** BEGIN **

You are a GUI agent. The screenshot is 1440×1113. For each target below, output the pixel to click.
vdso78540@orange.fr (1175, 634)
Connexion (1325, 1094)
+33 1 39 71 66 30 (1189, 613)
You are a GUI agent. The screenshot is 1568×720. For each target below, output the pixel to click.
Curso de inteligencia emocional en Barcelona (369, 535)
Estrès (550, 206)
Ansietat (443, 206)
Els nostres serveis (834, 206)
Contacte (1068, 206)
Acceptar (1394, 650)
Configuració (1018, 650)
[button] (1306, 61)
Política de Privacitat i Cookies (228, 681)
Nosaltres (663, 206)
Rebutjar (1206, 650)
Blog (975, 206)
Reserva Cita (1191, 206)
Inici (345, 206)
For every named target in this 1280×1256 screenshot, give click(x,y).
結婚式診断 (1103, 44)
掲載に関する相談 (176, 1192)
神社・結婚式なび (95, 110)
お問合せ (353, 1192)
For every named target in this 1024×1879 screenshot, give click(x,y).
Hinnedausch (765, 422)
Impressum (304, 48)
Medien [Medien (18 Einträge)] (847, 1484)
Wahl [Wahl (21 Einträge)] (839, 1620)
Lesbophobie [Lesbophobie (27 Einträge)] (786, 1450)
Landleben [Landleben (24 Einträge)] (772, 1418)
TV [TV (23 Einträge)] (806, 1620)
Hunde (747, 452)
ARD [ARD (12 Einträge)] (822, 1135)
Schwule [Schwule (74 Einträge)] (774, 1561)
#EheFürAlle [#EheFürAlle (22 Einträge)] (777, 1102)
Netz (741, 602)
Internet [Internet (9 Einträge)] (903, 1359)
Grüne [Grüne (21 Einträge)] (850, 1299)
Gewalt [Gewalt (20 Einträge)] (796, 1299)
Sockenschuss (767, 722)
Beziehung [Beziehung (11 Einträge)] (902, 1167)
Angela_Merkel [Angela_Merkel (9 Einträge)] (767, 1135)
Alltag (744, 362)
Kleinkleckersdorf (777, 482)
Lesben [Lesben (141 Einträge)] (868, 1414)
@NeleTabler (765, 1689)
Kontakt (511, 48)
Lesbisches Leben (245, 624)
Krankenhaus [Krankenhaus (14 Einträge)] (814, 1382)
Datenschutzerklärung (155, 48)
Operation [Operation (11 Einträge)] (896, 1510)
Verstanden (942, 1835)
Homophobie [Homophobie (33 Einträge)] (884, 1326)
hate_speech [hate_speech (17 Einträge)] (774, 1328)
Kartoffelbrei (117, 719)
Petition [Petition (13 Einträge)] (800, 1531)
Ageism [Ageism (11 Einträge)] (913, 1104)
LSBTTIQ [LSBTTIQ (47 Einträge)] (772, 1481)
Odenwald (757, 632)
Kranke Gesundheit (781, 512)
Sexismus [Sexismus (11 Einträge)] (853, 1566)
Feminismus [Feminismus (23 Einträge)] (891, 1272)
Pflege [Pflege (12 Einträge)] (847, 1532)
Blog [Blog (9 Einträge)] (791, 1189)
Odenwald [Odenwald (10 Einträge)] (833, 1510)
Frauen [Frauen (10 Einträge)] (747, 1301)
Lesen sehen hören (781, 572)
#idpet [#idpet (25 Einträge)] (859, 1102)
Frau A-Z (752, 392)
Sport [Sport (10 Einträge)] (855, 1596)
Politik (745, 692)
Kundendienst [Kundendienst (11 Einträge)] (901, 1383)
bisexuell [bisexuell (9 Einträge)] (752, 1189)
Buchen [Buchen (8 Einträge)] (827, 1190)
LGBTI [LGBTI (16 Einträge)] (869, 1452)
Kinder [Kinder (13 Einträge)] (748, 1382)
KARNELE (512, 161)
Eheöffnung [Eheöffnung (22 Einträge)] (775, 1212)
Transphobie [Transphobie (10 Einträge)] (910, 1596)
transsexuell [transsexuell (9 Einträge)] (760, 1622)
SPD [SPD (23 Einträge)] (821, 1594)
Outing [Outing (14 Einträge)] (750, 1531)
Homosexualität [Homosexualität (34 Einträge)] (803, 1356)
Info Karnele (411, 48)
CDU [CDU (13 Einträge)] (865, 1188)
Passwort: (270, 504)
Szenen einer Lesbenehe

** END **

### Exercise instructions
Copy out every row from the one containing "Impressum (304, 48)" down to the one containing "Homophobie [Homophobie (33", with both of those rows included.

### Written answer
Impressum (304, 48)
Medien [Medien (18 Einträge)] (847, 1484)
Wahl [Wahl (21 Einträge)] (839, 1620)
Lesbophobie [Lesbophobie (27 Einträge)] (786, 1450)
Landleben [Landleben (24 Einträge)] (772, 1418)
TV [TV (23 Einträge)] (806, 1620)
Hunde (747, 452)
ARD [ARD (12 Einträge)] (822, 1135)
Schwule [Schwule (74 Einträge)] (774, 1561)
#EheFürAlle [#EheFürAlle (22 Einträge)] (777, 1102)
Netz (741, 602)
Internet [Internet (9 Einträge)] (903, 1359)
Grüne [Grüne (21 Einträge)] (850, 1299)
Gewalt [Gewalt (20 Einträge)] (796, 1299)
Sockenschuss (767, 722)
Beziehung [Beziehung (11 Einträge)] (902, 1167)
Angela_Merkel [Angela_Merkel (9 Einträge)] (767, 1135)
Alltag (744, 362)
Kleinkleckersdorf (777, 482)
Lesben [Lesben (141 Einträge)] (868, 1414)
@NeleTabler (765, 1689)
Kontakt (511, 48)
Lesbisches Leben (245, 624)
Krankenhaus [Krankenhaus (14 Einträge)] (814, 1382)
Datenschutzerklärung (155, 48)
Operation [Operation (11 Einträge)] (896, 1510)
Verstanden (942, 1835)
Homophobie [Homophobie (33 Einträge)] (884, 1326)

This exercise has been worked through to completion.